BERLIN – Some months ago, NATO Secretary General Anders Fogh Rasmussen referred to Russia’s annexation of Crimea as a “wake-up call” for the West. Since then, Europeans and Americans have slowly but steadily tightened the economic screws on Russia.

But, in striking contrast to the overall cohesion displayed on the sanctions front, the West’s military response to Russia’s new assertiveness in its so-called “near abroad” has been uncoordinated and reluctant. As a recent report of the Defense Committee of the United Kingdom’s House of Commons argued, “NATO is currently not well-prepared for a Russian threat against a NATO Member State.” Given that this is a source of grave concern to NATO members close to Russia, the Allies must send an unequivocal message to Russian President Vladimir Putin when they meet in Wales next week: NATO territory is inviolable.

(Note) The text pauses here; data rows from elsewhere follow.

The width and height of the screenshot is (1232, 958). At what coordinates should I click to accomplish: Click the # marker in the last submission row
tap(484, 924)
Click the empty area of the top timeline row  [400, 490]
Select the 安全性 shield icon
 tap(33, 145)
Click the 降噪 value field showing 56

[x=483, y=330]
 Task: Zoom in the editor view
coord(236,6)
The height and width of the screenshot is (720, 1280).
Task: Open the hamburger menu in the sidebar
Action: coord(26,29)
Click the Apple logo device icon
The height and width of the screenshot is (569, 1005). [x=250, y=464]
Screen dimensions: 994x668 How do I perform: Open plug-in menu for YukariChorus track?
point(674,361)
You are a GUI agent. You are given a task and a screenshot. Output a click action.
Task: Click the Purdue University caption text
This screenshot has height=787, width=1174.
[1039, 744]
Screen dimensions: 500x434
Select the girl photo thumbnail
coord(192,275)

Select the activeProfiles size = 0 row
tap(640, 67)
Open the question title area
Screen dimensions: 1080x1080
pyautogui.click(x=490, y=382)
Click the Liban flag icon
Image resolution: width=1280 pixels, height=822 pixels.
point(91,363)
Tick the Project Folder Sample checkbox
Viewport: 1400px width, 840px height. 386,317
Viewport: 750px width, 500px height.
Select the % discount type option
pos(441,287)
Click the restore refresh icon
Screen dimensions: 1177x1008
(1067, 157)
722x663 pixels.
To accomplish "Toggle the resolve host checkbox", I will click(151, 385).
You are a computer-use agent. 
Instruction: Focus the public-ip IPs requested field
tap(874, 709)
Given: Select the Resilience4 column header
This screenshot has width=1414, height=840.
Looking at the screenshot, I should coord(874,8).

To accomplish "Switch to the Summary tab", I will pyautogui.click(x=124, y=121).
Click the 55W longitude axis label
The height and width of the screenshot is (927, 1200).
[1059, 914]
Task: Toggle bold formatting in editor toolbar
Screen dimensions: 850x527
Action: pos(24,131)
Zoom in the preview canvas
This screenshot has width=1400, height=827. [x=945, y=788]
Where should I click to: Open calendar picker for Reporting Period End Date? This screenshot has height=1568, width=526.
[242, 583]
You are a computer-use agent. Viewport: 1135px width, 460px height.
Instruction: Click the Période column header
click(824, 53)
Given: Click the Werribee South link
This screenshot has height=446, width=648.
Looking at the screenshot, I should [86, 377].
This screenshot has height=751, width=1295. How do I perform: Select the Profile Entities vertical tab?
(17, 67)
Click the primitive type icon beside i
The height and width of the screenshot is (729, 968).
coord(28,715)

To be sure, as Rasmussen repeatedly emphasizes, every ally contributes to the reinforcement of collective defense in one way or another. But, while some allies have markedly stepped up their commitments by sending soldiers or additional fighter jets, others have limited themselves to offering only minor capabilities. Thus, the United States is bearing the main burden of reassuring NATO’s Central and Eastern European members.

Speaking in Warsaw earlier this year, President Barack Obama presented his European Reassurance Initiative, a $1 billion program aimed at supporting the defense of NATO allies close to the Russian border. While his announcement fell short of what many in Poland and the Baltic states had hoped for, Obama promised that these allies would have US “boots on the ground” – rotating units that would conduct regular exercises.